Predator-predator di alam liar banyak yang saling berkomunikasi satu sama lain dengan menggunakan infrasound ketika mereka sedang berburu. Sehingga secara alami spesies-spesies yang berhasil meneruskan keturunan hingga saat ini hanyalah spesies yang memiliki sensitivitas terhadap infrasound, termasuk manusia. Hal ini menjelaskan mengapa manusia memiliki reaksi yang seperti demikian terhadap infrasound.
Lalu, fenomena melihat hantu dapat juga merupakan halusinasi lain yang mungkin merupakan simtom psikosis, gangguan saraf, atau gangguan psikologis lainnya. Halusinasi adalah adanya persepsi sesuatu meskipun tidak ada stimulus yang mendasarinya, dengan kata lain melihat, mendengar, atau merasakan sesuatu yang tidak ada. Terdapat banyak gangguan mental dan fisik yang dapat menimbulkan halusinasi. Gangguan tersebut ada yang ringan, ada juga yang berat sampai orang yang mengalaminya tidak dapat diajak melakukan interaksi yang bermakna.
Jika seseorang melihat sesuatu (termasuk hantu), namun orang-orang lain tidak dapat melihatnya, maka orang tersebut bisa dikatakan mengalami halusinasi. Apa yang dialaminya tersebut bisa saja merupakan simtom dari gangguan yang sebenarnya lebih kompleks. Beberapa dari gangguan tersebut memiliki basis genetis dan dapat diturunkan kepada anak dari pengidap, hal ini menjelaskan kenapa kemampuan melihat hantu sering dikatakan diwariskan turun temurun. Sayangnya, seringkali halusinasi ini bukannya ditangani sebagai gangguan mental tapi malah dianggap sebagai kemampuan spesial, sehingga gangguannya bisa jadi semakin berlarut-larut.

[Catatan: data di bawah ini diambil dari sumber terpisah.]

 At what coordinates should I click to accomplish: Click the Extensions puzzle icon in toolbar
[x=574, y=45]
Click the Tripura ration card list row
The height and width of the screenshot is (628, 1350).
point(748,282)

Selain penjelasan-penjelasan di atas sebenarnya masih ada lagi penjelasan lain, seperti perubahan suhu dan sebagainya. Penjelasan ilmiah juga dapat ditemukan untuk fenomena seperti debus, santet, dan fenomena lainnya. Namun, intinya adalah akan lebih menyenangkan dan bermanfaat jika kita berpikir kritis dalam mengkaji berbagai fenomena dan tidak begitu saja terpuaskan oleh penjelasan supranatural. Semoga teman-teman bisa menjadi lebih kritis dalam berpikir dan selalu ingat bahwa klaim yang luar biasa, membutuhkan bukti yang luar biasa (Carl Sagan).